Selon une étude de l’Université de Southampton relayée par The Telegraph, les hommes, en Angleterre, sont réticents à choisir l’option végétarienne dans un restaurant, de peur d’être socialement mal perçus par leur entourage. Et ce, même s’ils ressentent un dégoût pour la viande ou ne peuvent en manger pour des raisons de santé.

« Dans les perceptions, le végétarien, c’est la personne en sandales qui a le teint un peu pâle, qui est faible et un peu anémique, note le chef végane Jean-Philippe Cyr, qui dit se faire reprocher régulièrement sa blancheur sur les réseaux sociaux. La masculinité est associée à la force. Il y a cette perception que parce qu’on mange du muscle, on va développer du muscle. C’est un cliché ! »

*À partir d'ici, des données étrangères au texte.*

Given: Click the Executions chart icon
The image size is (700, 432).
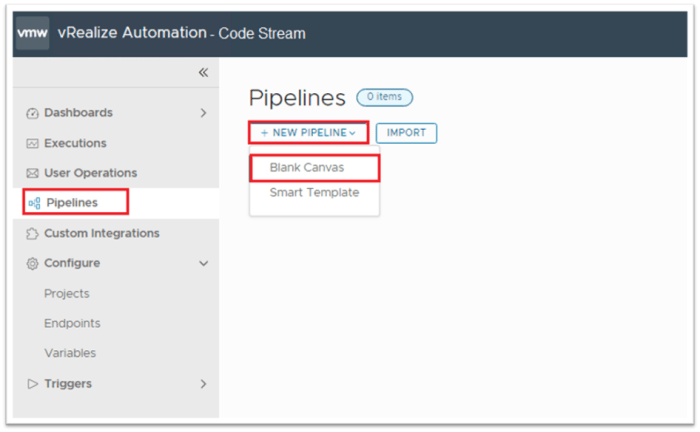Looking at the screenshot, I should point(32,143).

Par ailleurs, déplore-t-il, les produits végétaliens visent davantage les femmes avec une esthétique épurée – fond blanc, petites feuilles vertes – alors qu’on vend la viande, comme la bière, dans un environnement foncé. « C’est comme si ce type de produits ne les intéressera pas, de toute façon. »

Plus léger, plus féminin

La diète végétarienne est associée à une alimentation plus santé, moins calorique, qui est susceptible de rejoindre davantage la femme que l’homme. « Traditionnellement, la femme a été préoccupée par sa diète pour des questions d’apparence, et pas uniquement de santé. Chez l’homme, les aliments réconforts sont plus consistants », soutient JoAnne Labrecque, professeure en marketing à HEC Montréal.

« L’un des arguments que j’entends souvent, c’est : “Mon corps réclame des protéines”, note François Demers. Un autre est de ne pas être suffisamment sustenté en ne mangeant que des plantes. Les protéines sont associées à la performance et à l’endurance. Il reste plus facile d’aller les chercher dans la viande que les végétaux », souligne l’experte de HEC. Il y a aussi l’attachement au goût.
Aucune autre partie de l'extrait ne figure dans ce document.